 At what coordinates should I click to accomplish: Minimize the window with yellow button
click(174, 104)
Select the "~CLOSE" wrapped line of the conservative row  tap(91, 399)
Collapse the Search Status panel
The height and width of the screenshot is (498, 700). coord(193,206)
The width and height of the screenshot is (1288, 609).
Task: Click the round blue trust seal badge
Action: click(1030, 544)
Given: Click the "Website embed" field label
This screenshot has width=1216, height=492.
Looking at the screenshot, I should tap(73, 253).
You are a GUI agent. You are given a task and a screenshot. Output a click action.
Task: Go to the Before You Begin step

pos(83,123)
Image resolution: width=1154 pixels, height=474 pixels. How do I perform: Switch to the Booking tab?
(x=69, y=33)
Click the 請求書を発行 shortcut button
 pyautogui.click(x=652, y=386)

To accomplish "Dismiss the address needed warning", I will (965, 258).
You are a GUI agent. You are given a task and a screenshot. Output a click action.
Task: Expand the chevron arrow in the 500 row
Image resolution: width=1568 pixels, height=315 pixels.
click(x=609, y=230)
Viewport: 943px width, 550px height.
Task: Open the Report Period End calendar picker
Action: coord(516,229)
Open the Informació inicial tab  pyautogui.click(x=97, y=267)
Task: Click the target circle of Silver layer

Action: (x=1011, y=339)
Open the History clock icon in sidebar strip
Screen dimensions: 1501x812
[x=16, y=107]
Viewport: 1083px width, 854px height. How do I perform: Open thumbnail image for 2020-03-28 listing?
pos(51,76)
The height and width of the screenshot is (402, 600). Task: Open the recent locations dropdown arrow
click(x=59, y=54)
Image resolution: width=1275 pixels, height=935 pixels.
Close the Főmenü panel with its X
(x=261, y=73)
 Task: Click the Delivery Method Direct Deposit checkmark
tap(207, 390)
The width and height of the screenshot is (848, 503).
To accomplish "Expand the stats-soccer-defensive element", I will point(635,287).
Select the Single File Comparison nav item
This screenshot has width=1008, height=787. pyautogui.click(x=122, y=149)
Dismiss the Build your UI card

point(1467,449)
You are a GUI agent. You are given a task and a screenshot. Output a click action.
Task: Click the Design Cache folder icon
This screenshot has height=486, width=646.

→ **EXERCISE PROMPT**:
Take every line above that includes the string "Expand" and return it.

→ **FINAL ANSWER**:
Task: Expand the chevron arrow in the 500 row
To accomplish "Expand the stats-soccer-defensive element", I will point(635,287).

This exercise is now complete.